According to a related StackOverflow post -

gcc memory barrier __sync_synchronize vs asm volatile("": : :"memory")

When adding your inline assembly on each iteration, gcc is not permitted to change the order of the operations past the barrier

And later on:

However, when the CPU performes this code, it's permitted to reorder the operations "under the hood", as long as it does not break memory ordering model. This means that performing the operations can be done out of order (if the CPU supports that, as most do these days). A HW fence would have prevented that.

But as you can see, the only difference between the code with the memory barriers and the code without them is that the former one contains mfence in a way I was not expected to see it, and not all the assignments are included.
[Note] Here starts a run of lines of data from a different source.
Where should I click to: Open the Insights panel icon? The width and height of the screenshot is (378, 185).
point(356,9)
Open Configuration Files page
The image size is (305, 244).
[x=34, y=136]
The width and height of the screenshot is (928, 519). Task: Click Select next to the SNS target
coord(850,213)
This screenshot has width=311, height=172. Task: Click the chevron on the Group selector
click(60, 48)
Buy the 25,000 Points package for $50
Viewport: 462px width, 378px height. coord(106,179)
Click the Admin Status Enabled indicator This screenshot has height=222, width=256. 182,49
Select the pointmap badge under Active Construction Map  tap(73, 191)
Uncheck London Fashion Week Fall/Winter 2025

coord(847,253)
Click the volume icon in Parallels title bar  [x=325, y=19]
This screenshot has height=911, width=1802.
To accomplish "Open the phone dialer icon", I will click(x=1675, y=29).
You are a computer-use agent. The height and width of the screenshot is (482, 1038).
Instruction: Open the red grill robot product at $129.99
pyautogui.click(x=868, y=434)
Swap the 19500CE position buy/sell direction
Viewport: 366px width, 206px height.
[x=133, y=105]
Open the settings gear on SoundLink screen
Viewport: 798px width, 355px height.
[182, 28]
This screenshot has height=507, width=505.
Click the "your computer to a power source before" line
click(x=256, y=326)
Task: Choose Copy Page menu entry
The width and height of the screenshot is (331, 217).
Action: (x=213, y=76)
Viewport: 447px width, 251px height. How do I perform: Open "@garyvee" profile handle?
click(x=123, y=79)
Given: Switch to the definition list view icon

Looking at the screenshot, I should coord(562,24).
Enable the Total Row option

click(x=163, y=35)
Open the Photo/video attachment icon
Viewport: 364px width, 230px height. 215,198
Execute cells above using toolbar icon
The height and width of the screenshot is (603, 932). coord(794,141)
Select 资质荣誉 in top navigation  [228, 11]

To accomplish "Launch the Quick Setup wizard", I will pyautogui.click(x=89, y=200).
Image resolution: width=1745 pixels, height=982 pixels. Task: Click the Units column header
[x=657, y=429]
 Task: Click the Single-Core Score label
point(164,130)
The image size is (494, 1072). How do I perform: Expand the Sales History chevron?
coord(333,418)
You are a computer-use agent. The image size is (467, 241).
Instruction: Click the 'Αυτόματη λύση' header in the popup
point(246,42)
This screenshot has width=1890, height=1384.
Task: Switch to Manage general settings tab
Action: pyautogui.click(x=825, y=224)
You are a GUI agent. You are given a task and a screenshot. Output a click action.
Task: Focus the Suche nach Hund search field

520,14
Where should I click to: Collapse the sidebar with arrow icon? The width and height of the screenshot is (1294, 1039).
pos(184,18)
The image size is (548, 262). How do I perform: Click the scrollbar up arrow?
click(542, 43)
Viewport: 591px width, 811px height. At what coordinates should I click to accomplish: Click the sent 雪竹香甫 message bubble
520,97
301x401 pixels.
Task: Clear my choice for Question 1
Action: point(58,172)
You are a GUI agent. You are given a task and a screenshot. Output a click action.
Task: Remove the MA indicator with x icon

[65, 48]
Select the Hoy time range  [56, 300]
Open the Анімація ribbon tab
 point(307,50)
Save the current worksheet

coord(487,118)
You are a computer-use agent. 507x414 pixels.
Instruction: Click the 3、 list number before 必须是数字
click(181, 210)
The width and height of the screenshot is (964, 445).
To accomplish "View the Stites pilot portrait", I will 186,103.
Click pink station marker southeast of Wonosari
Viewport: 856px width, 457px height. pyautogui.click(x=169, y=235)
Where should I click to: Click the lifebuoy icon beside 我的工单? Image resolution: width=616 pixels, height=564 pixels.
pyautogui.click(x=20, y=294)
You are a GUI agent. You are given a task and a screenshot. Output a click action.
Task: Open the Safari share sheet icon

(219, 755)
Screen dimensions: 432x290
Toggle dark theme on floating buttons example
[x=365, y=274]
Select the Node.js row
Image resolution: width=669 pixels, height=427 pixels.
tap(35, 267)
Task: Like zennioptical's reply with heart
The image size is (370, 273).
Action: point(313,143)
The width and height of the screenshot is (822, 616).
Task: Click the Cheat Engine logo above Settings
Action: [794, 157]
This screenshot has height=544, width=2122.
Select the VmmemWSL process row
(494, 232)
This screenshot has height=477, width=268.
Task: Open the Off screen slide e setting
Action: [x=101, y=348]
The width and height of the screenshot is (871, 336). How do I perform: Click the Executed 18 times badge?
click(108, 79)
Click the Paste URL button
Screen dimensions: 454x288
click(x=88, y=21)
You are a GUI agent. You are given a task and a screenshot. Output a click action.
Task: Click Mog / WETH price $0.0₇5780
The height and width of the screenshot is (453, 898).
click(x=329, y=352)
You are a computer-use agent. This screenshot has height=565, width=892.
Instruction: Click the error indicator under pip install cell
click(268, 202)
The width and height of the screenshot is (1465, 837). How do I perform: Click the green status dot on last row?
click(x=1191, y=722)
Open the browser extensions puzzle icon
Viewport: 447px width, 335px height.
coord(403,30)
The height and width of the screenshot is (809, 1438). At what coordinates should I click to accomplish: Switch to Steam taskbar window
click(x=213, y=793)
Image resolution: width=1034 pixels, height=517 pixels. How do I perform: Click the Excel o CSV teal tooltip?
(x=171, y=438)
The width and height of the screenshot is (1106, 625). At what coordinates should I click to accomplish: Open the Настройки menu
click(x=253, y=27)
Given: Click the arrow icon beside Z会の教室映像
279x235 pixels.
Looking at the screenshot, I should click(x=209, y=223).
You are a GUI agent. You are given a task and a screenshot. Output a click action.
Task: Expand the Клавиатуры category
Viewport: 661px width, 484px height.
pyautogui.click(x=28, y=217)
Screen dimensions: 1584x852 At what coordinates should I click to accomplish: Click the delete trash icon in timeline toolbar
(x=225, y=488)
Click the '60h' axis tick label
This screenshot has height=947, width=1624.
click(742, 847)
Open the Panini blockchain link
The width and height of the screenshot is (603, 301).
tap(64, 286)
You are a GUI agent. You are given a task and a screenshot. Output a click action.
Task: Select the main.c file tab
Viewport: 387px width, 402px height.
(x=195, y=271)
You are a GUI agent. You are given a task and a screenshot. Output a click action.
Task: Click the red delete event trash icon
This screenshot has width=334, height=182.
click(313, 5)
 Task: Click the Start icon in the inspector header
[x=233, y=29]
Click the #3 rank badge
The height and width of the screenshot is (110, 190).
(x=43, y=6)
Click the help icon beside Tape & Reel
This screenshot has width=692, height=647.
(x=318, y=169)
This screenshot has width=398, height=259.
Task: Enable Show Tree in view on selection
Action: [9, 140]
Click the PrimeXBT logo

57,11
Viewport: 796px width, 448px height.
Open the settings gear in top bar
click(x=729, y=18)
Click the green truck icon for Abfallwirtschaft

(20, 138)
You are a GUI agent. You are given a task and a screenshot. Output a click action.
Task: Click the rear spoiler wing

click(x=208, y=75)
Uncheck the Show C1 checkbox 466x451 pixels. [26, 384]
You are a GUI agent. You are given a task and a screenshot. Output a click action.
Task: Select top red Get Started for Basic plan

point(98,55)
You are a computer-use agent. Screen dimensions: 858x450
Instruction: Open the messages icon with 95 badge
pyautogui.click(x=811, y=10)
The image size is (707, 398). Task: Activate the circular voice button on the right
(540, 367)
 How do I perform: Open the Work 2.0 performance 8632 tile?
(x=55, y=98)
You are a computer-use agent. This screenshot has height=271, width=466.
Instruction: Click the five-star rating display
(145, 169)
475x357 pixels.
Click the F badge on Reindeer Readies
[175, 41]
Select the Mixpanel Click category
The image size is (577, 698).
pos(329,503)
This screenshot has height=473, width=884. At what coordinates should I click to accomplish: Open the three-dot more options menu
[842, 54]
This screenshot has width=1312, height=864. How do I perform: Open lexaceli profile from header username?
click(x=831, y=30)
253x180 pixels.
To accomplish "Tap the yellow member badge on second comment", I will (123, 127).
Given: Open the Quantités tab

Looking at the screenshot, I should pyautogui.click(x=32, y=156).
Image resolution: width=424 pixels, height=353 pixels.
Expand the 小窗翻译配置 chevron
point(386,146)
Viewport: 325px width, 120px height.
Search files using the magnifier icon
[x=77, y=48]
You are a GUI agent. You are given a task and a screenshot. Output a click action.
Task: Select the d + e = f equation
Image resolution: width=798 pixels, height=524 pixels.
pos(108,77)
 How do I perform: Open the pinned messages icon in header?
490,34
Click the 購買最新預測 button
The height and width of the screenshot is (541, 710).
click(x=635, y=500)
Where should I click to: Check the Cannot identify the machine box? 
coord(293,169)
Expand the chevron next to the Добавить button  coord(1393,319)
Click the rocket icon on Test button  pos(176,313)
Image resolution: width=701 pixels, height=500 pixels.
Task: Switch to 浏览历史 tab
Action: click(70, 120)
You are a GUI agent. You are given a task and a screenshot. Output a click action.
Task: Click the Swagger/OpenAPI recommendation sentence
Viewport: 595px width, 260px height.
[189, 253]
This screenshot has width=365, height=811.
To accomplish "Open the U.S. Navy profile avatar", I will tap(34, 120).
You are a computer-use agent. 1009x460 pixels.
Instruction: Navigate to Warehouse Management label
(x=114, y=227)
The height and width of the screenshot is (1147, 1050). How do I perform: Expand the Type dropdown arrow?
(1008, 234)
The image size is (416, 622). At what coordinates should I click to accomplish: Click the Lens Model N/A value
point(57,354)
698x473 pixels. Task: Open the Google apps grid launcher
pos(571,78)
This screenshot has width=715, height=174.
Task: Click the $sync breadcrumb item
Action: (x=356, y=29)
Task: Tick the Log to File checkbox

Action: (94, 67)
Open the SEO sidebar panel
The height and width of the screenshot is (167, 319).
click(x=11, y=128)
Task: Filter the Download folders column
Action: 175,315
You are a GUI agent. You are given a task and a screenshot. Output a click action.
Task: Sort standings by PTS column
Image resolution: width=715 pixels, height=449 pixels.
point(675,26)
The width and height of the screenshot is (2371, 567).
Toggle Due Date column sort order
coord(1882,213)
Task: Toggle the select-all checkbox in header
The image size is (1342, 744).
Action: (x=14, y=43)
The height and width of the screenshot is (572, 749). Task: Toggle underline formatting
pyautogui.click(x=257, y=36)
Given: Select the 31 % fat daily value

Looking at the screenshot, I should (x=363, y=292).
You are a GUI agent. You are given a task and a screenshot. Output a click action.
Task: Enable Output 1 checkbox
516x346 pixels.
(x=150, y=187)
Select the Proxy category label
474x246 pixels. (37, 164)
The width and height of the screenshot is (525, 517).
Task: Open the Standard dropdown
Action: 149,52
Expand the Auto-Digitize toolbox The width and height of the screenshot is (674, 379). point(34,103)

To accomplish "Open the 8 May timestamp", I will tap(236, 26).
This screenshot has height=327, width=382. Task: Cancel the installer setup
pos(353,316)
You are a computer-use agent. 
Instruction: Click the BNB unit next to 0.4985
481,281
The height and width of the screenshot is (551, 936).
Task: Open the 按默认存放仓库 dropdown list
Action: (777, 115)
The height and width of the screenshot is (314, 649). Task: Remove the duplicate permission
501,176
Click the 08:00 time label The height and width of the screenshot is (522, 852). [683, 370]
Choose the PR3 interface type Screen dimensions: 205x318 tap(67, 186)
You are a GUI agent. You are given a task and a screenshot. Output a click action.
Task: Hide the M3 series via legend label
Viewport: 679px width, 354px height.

Why is the output file of the file with the memory barriers was not as I expected- Why does the mfence order has been altered? Why did the compiler remove some of the assignments? Is the compiler allowed to make such optimizations even if the memory barrier is applied and separates every single line of code?

References to the memory barrier types and usage:

Memory Barriers - http://bruceblinn.com/linuxinfo/MemoryBarriers.html
GCC Builtins - https://gcc.gnu.org/onlinedocs/gcc-4.4.3/gcc/Atomic-Builtins.html

Terminology: **out-of-order execution is separate from memory reordering**. Even in-order CPUs are pipelined and benefit from a store buffer, especially for stores that miss in L1. (https://en.wikipedia.org/wiki/MESI_protocol#Memory_Barriers. Once they're known not to be speculative, they can be tracked only by memory-ordering logic (to enforce StoreStore and LoadStore ordering if needed) until they actually commit to L1 cache, after the pipeline has forgotten about them.) `MFENCE` doesn't serialize the pipeline; it only serializes the order that memory operations become globally visible. — Peter Cordes, Aug 03 '16 at 15:45

a3f · Accepted Answer · 2016-08-03T19:59:50.293

4

The memory barriers tell the compiler/CPU that instruction shouldn't be reordered across the barrier, they don't mean that writes that can be proven pointless have to be done anyway.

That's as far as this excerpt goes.